29 Oct GDP DISAPPOINTED BECAUSE OF SUPPLY CONSTRAINTS
GDP expanded at a 2.0% annualized rate during the third quarter following a 6.7% pace in the second quarter. The deceleration reflected a sharp slowdown in personal consumption, which grew at just a 1.6% pace after a rapid 12% jump in the prior period. Shortages, transportation bottlenecks, rising prices and the delta variant weighed upon the data.
The personal consumption expenditures price index, excluding food and energy costs, an inflation measure followed closely by Federal Reserve officials, remained elevated, met expectations growing an annualized 4.5% last quarter after a 6.1% jump in the prior period.

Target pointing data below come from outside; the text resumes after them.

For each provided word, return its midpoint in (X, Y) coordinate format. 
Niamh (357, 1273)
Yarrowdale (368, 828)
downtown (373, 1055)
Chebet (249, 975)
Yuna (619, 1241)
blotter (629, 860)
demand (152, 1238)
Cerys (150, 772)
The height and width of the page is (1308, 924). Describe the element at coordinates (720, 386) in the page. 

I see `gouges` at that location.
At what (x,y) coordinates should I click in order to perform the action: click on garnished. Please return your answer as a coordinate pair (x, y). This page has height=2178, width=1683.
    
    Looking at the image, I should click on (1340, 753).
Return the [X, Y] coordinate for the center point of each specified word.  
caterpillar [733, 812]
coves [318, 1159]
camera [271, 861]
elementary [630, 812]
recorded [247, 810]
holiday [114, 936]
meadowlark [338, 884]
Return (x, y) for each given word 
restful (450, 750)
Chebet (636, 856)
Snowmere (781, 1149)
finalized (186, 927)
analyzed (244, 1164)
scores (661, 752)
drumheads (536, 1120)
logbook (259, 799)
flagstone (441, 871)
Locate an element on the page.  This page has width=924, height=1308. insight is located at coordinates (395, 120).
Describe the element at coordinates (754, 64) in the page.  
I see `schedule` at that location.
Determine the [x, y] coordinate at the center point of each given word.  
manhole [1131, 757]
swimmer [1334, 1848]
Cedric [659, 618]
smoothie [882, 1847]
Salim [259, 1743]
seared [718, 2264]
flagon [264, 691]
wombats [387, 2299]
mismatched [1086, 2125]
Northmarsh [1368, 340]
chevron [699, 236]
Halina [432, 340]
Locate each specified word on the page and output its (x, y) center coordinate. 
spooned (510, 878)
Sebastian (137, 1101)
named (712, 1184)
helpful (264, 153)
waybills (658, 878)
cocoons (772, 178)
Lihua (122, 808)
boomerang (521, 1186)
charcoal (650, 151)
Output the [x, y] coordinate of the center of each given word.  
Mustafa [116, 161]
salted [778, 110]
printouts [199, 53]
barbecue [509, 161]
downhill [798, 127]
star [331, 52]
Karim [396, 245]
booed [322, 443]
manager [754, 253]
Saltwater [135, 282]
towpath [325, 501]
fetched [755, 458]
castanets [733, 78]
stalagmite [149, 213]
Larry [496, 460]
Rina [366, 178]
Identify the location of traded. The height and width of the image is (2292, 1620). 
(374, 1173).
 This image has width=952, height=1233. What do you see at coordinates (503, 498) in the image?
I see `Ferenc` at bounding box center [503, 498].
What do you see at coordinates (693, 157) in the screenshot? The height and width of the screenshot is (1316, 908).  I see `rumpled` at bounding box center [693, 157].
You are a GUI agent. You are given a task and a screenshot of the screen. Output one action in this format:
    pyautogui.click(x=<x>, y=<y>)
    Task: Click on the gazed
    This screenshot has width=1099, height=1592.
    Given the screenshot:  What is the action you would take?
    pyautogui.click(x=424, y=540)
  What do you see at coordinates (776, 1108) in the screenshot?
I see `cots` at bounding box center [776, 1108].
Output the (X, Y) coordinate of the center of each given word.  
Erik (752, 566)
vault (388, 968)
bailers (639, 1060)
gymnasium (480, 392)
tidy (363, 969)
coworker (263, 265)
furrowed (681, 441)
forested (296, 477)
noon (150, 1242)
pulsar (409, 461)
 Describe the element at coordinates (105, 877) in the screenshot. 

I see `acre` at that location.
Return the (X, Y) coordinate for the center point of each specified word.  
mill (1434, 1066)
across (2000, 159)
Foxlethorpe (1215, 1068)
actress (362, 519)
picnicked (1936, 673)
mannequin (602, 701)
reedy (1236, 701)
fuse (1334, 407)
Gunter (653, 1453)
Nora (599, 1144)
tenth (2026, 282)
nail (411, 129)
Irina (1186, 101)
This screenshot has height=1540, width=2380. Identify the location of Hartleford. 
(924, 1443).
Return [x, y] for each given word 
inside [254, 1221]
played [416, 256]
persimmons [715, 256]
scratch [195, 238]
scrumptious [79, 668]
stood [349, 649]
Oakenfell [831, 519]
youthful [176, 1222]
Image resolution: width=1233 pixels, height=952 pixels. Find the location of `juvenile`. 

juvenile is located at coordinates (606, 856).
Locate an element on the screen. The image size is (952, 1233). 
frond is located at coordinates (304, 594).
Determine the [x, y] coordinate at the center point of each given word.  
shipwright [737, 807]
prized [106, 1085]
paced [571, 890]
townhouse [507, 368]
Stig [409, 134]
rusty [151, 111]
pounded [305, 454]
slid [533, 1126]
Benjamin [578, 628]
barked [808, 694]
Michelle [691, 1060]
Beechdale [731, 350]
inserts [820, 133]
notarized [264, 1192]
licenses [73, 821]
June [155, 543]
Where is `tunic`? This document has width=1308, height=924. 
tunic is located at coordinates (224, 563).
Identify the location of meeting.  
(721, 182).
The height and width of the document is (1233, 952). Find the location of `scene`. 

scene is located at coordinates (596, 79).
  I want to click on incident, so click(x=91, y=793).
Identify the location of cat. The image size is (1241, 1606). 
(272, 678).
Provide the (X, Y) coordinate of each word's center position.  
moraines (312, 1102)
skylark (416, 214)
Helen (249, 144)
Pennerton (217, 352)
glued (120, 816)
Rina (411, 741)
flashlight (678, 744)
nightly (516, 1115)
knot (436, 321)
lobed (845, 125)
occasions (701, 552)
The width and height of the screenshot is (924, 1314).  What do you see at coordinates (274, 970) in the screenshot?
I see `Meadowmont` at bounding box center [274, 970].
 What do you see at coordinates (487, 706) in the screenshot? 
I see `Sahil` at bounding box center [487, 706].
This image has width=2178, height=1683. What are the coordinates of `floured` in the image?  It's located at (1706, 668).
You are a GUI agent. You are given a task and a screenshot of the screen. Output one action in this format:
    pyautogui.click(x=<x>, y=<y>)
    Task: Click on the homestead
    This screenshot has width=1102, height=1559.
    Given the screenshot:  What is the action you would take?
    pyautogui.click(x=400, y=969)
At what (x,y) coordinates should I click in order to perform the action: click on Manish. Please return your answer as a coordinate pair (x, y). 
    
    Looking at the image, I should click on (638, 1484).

The 5.7% headline rate exceeded expectations of a 5.3% increase but was lower than last quarter’s 6.1% jump.
The issue at hand are supply woes. Motor vehicle output slumped 41.6%; excluding autos, GDP rose 3.5%. Inflation adjusted business investment declined, the result of production bottlenecks and the inability to finish products or projects.
The debate is rising as to why these supply issues exist. For the first time in at least three generations there are shortages. I rhetorically ask how broken are our supply channels? How are these shortages morphing into the methods of production? How will this impact the electorate?
Unfortunately, economics and politics are closely connected. Many times, one cannot discuss one without discussing the other. The President’s infrastructure bill is fluid. The President reportedly stated that his presidency will be determined by what happens in the next week.
One of the terms that is consistent with past proposals is taxing share repurchases. The current bill will levy a 1% surcharge on all repurchases. This is a compromise from a 2.0% levy.
If passed, will corporations increase dividend payouts? The corporation and its owners should make this decision.
Waxing politically, President Biden and Congressional Democrats consistently say to Americans that higher taxes are the only answer. Will one more government program solve most problems or will one more government regulation make life fair? While the Administration is not solely to blame for the generational high inflation rate, the question is are its policies partially responsible for current shortages.
As widely discussed, Virginia is in the midst of an election for its next governor. As recently as two months ago the reelection of former Democratic Governor Terry McAuliffe was all but a certainty. Today he is locked in a dead heat with Republican Glen Younkin.
Almost all believe this is a litmus test for next year’s Congressional election where the Administration’s agenda can either be repudiated or vindicated.
Commenting upon yesterday’s market action, led by earnings equities rallied. Treasuries rose in yield perhaps under the guise that the Fed might not act prematurely.
After the close both AMZN and AAPL posted results. AMZN disappointed sending shares down over 4.5%. APPL also disappointed and is down 3.4% premarket.
Commenting upon the impact that the largest companies have upon the indices, according to Bloomberg, Wednesday’s advance in the NASDAQ 100 was entirely the result of the 5% plus surge in both MSFT and GOOG. If these companies were omitted, the NASDAQ 100—or the 100 largest companies in the NASDAQ—would have declined 1.1%.
Wow! This places the term “Big is better” in an entirely different context. To quote Ross Perot, this is one “Giant Sucking Sound.”
Will the inverse occur today?
Last night the foreign markets were mixed. London was down 0.21%, Paris down 0.40% and Frankfurt down 0.83%. China was up 0.82%, Japan up 0.25% and Hang Seng down 0.70%.
The Dow should open mixed. NASDAQ futures are down about 1%. The 10-year is off 6/32 to yield 1.61%.